Em 1 de janeiro de 2014 ao assumir a presidência do Departamento de Ergometria, Exercício, Esporte e Reabilitação da Soc. Bras. de Cardiologia, defini uma missão clara junto com meus colegas, tornar rotina do cardiologista, o estímulo para as atividades físicas e esportivas saudáveis dos seus pacientes.

Tanto os cardiologistas, como os outros profissionais médicos e não médicos, tem se preocupado em alertar e orientar sobre a prática sadia de exercícios físicos, sempre focando SAÚDE E QUALIDADE DE VIDA.

A cura e controle das doenças foi uma das causas de aumento da longevidade no mundo e mesmo no Brasil, porém o envelhecimento trouxe um problema para o qual os governantes ainda não se mexeram. Como dar qualidade de vida para os que envelhecerem? Uma das saídas que a medicina mostra é a atividade física regular. 

Várias sociedades médicas divulgaram seus dados estatísticos sobre as vantagens dos exercícios regulares para a saúde.

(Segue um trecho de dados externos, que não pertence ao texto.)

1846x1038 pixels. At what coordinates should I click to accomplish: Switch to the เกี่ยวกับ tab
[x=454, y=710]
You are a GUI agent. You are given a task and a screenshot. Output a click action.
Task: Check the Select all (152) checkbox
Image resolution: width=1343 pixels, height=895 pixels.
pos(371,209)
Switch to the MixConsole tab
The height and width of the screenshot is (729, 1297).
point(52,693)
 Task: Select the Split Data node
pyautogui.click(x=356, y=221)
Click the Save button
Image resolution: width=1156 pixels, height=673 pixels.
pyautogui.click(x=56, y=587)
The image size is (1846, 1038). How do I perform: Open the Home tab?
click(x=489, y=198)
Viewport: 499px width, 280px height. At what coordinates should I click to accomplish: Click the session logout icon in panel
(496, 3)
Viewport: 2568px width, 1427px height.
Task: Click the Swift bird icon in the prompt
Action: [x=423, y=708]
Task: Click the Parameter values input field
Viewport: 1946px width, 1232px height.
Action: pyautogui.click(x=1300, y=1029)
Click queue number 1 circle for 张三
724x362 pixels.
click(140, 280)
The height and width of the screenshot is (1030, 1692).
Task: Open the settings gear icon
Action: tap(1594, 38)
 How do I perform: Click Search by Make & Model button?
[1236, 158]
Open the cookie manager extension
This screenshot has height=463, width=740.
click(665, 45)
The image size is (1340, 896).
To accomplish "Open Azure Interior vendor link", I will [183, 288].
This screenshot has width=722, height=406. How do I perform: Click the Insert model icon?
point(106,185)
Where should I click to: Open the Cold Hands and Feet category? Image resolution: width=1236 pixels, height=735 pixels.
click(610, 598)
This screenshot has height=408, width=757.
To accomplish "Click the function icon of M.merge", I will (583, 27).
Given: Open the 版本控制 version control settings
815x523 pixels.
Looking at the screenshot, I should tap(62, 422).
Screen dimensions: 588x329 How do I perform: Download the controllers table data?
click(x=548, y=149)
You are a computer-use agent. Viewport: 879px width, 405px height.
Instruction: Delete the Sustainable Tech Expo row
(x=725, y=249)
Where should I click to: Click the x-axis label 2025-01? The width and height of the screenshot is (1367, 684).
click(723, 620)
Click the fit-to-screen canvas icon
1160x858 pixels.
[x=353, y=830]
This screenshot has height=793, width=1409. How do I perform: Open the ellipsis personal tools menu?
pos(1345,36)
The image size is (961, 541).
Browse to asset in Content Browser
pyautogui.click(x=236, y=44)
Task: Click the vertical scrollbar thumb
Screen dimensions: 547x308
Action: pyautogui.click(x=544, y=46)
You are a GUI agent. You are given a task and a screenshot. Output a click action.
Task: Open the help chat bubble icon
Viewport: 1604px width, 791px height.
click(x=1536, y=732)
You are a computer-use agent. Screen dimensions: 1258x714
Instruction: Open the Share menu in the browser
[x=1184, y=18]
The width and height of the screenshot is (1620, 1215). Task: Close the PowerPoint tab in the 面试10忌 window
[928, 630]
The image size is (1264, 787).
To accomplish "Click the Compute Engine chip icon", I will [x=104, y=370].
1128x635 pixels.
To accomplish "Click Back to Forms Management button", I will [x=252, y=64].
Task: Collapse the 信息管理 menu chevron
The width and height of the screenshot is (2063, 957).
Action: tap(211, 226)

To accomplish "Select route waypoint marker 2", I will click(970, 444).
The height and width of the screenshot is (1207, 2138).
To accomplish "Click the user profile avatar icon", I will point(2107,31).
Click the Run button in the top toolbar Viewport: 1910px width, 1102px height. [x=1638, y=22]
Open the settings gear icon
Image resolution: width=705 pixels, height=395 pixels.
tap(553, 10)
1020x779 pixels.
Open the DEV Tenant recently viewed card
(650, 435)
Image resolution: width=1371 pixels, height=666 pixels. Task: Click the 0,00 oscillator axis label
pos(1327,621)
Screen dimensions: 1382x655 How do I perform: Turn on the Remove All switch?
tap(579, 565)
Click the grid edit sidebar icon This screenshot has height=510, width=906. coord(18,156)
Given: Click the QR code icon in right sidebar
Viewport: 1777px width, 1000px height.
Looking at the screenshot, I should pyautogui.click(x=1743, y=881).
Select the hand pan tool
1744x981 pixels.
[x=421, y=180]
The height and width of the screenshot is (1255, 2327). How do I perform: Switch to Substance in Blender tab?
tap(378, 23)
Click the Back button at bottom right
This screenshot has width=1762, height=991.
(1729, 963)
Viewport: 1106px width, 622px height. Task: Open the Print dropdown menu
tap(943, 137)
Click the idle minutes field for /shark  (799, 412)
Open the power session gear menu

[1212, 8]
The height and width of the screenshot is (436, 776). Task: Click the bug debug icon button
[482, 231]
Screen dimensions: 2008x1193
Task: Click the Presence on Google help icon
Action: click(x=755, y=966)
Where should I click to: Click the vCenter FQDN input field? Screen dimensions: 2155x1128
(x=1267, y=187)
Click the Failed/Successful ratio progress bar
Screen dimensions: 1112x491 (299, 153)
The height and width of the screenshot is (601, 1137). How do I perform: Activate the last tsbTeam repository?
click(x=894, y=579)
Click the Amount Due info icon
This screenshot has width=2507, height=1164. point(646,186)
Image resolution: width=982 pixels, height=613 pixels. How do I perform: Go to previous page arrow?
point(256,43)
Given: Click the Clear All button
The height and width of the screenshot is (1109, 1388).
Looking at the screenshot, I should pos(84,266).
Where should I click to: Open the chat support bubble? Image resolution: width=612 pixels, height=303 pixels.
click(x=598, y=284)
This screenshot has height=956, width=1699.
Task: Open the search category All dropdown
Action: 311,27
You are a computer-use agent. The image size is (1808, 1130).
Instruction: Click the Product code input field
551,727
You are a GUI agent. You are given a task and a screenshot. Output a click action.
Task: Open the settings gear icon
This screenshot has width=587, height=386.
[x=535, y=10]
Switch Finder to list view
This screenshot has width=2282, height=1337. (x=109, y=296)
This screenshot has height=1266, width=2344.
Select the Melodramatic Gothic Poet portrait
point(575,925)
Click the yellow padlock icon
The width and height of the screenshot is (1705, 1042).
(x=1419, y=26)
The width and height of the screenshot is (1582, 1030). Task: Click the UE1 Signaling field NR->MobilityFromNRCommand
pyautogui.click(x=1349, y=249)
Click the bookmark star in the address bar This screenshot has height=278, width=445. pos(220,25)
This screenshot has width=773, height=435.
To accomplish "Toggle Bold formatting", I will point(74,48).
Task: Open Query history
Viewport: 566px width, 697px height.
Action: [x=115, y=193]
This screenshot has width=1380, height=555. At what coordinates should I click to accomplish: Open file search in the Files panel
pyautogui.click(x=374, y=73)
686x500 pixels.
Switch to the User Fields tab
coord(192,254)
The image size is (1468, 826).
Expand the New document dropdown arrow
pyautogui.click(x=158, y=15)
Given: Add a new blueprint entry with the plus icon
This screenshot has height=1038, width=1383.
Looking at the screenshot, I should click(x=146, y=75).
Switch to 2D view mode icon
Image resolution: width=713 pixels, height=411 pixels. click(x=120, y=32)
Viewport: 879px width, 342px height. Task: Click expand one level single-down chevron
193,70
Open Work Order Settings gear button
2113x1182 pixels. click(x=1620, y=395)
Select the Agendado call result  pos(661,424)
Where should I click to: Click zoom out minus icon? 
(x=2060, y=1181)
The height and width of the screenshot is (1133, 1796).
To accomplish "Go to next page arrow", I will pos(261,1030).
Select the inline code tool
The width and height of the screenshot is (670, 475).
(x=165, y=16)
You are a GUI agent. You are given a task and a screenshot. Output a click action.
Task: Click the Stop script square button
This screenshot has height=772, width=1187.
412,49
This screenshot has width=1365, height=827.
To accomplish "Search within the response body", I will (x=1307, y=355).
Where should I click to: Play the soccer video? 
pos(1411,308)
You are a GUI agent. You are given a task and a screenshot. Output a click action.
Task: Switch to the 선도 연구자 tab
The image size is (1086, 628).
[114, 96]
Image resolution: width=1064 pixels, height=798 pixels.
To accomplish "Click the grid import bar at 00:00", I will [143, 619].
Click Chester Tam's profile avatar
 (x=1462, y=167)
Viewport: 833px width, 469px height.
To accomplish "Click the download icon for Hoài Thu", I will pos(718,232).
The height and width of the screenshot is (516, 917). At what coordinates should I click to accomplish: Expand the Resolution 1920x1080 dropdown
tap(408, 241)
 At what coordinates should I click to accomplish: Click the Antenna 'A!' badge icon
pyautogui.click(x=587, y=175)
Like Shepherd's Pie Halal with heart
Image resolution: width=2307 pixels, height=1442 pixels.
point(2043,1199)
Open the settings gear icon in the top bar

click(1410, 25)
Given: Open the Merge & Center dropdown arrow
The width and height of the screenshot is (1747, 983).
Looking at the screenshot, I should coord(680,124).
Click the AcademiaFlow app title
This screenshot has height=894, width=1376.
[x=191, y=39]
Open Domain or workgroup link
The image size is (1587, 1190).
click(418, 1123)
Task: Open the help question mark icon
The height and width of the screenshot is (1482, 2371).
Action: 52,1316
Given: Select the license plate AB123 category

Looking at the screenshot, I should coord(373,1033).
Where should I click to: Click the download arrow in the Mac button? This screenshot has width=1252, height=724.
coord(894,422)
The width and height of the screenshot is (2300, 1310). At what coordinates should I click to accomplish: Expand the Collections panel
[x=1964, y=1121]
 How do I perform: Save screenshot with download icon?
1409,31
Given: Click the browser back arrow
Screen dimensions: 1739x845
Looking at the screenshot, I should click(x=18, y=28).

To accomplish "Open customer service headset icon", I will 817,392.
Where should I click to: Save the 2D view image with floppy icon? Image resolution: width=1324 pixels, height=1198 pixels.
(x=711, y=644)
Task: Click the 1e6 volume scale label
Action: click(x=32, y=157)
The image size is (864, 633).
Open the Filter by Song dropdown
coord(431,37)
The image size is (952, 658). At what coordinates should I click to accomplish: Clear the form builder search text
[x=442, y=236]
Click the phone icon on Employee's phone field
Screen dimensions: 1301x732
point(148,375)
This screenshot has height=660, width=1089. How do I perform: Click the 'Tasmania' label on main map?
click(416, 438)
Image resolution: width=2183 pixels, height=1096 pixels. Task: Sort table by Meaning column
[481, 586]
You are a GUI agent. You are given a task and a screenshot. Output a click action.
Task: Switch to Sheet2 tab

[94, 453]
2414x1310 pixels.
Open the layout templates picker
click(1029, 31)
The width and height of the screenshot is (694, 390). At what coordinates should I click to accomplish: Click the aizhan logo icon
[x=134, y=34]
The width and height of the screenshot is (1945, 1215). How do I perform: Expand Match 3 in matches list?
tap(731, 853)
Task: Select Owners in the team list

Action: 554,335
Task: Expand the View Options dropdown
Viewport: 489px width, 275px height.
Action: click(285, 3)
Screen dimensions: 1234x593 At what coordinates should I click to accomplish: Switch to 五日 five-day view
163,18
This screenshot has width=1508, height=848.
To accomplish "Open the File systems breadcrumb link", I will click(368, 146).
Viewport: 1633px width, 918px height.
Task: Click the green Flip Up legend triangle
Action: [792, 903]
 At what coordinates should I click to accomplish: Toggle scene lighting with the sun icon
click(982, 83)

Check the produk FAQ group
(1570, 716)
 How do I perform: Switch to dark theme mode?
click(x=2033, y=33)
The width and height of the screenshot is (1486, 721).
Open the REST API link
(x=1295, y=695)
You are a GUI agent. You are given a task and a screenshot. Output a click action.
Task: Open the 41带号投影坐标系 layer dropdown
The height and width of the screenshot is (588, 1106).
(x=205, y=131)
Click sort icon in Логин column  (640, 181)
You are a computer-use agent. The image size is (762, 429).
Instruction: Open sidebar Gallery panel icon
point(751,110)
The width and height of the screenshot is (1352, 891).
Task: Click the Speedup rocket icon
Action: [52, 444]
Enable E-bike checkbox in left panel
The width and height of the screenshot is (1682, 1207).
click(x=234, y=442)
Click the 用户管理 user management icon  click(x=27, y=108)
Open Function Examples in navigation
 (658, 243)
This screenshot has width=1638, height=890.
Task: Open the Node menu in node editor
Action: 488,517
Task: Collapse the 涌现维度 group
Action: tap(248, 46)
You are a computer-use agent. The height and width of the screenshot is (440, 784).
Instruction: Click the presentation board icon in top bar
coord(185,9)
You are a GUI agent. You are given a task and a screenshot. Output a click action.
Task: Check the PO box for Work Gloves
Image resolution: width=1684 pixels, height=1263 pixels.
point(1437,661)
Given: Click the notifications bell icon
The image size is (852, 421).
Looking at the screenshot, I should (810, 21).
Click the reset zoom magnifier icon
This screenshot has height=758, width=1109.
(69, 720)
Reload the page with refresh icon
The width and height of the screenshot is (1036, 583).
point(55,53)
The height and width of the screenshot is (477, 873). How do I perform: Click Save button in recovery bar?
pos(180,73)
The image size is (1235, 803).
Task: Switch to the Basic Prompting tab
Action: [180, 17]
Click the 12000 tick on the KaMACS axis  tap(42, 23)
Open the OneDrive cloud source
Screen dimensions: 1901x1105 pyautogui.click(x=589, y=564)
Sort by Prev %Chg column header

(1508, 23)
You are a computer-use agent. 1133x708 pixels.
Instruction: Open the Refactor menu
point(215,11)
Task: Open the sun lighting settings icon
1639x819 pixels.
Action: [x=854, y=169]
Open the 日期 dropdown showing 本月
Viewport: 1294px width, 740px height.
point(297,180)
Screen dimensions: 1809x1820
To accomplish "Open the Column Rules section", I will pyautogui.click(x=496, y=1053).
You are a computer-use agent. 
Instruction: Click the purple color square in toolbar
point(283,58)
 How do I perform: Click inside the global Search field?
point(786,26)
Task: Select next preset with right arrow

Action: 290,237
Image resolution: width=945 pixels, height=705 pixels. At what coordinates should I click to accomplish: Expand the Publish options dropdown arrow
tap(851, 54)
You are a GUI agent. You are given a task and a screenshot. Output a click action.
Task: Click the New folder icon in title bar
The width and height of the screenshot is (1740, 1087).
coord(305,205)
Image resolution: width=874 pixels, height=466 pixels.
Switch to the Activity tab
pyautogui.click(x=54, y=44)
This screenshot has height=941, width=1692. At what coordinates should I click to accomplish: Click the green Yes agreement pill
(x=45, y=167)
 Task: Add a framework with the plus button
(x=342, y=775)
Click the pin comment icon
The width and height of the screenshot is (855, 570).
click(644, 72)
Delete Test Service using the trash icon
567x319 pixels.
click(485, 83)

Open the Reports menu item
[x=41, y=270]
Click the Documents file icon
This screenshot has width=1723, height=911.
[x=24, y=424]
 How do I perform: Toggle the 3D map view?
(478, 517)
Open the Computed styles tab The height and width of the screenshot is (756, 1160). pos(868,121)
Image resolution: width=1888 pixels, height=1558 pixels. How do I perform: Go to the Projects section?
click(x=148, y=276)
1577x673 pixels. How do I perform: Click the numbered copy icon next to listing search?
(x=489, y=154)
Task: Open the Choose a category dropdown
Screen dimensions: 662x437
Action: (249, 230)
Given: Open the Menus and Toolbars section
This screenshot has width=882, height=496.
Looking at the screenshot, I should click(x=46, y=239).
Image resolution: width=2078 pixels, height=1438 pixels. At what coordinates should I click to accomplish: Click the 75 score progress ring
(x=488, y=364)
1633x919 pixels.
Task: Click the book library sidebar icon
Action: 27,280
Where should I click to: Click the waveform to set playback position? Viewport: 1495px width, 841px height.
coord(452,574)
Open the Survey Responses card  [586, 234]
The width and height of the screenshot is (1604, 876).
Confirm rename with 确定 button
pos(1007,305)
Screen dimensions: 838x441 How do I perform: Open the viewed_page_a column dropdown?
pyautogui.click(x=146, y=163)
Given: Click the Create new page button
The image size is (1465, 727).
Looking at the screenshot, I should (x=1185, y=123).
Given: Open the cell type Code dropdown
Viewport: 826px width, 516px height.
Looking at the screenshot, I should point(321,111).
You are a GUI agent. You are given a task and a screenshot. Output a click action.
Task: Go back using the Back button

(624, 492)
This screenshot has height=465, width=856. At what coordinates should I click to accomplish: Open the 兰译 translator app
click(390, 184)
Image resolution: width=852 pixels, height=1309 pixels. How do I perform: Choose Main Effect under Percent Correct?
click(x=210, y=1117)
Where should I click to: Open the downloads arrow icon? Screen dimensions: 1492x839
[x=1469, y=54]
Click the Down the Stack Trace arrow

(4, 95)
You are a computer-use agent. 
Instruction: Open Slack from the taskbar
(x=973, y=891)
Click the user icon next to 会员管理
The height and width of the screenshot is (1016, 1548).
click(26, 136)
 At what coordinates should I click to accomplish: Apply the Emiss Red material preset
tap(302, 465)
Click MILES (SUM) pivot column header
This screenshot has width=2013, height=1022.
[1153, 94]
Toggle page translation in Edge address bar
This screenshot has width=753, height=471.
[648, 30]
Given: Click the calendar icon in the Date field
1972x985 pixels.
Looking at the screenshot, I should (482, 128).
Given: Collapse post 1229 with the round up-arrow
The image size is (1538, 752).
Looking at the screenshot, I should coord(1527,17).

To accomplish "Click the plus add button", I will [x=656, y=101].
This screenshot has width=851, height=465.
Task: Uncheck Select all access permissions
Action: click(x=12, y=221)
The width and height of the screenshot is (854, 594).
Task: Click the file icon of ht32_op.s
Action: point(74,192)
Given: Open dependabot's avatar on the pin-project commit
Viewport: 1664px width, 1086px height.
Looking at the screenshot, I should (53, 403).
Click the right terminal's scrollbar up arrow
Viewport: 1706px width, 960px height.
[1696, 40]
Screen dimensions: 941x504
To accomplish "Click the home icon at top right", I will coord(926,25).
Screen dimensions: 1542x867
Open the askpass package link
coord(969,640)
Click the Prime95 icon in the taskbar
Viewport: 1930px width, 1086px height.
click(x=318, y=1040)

No Brasil o evento científico “BRASIL PREVENT”, discutiu ser tarefa também do governo, facilitar o acesso da população às atividades físicas e esportivas.

A redução dos riscos das doenças degenerativas principalmente circulatórias, como também do câncer, por meio da atividade física atingiu 51%, e surpreendentemente, ocorreu maior redução em mulheres que em homens (33 x 22%).

A quantidade de atividade física foi calculada em função de minutos por semana, onde foi chamada de básica, a atividade de 150 minutos por semana, e atividade avançada o gasto semanal de 300 minutos, reforçando o conceito que qualquer atividade é benéfica (critérios do “US 2008 Physical Activity Guidelines”).

Os resultados demonstraram uma relação inversa entre atividade física e risco de doenças, principalmente nos exercícios de intensidade leve e moderada, com redução adicional de risco, associada a exercícios de alta intensidade.

A conclusão é que 150 minutos semanais de atividade física moderada é benéfica à saúde e que melhoras adicionais são obtidas com 300 minutos por semana, devendo o médico estimular sempre, qualquer intensidade de exercício, de acordo com as condições clinicas obtidas na consulta ou na avaliação médica de pré-participação.

Eventos até fatais e acidentais podem ocorrer, porém a atividade física por si não é a principal causa desses problemas e sim o uso de substâncias ilegais e mesmo as legais, mas proibidas (anabolizantes), excessos físicos descontrolados e principalmente doenças não diagnosticadas ou não valorizadas.